The series has no regular cast except for its narrator, David Guion (2005–2009) and David Scott (2009–2011), who describes the patients' lives and the destruction their illnesses bring. The patients along with their friends and family help to narrate their stories.

While the majority of the conditions examined in the series are unusual or rare conditions (such as cryoglobulinemia) or genetic disorders, well-known conditions such as epilepsy, Myasthenia gravis, Alpha 1-antitrypsin deficiency, heart disease, Crohn's disease, pulmonary hypertension, Lyme disease, endocarditis and cancer have featured on the show.
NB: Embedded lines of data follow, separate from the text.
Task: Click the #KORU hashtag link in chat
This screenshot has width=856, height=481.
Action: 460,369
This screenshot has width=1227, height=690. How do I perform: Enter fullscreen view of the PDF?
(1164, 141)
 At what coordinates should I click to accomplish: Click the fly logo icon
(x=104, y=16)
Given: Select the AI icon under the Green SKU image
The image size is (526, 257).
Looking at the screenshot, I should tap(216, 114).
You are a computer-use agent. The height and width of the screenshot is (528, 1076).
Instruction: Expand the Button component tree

A significant number of episodes revolve around autoimmune disorders, ranging from Pyoderma gangrenosum to Paraneoplastic cerebellar degeneration.

==Episodes==

| Season | Episodes |  | Originally released |  |  |
| First released | Last released | Network |
| 1 | 9 |  | March 7, 2005 | December 5, 2005 | Discovery Health Channel |
| 2 | 10 |  | January 9, 2006 | June 19, 2006 |
| 3 | 8 |  | April 9, 2007 | September 3, 2007 |
| 4 | 6 |  | October 8, 2007 | December 17, 2007 |
| 5 | 10 |  | January 14, 2008 | April 14, 2008 |
| 6 | 12 |  | November 24, 2008 | April 20, 2009 |
| 7 | 8 |  | August 10, 2009 | November 30, 2009 |
| 8 | 6 |  | March 8, 2010 | April 12, 2010 |
| 9 | 10 |  | June 7, 2010 | October 4, 2010 |
| 10 | 10 |  | January 5, 2011 | June 29, 2011 | OWN |

==Other activities==
In 2009, Mystery Diagnosis was named the program partner in organizing Rare Disease Day, an observance intended to raise awareness of rare diseases among the general public and policy-makers. Mystery Diagnosis worked with the United States coordinator, National Organization for Rare Disorders, to organize events across the country for observing Rare Disease Day at the end of February.

All episodes formerly premiered on Discovery Health channel, The Learning Channel (TLC), and sometimes on the Discovery Channel. As of January 2011, new episodes were aired on OWN. The show later re-aired on Discovery Life.

The show is not currently on Discovery+, the streaming service offered by Discovery.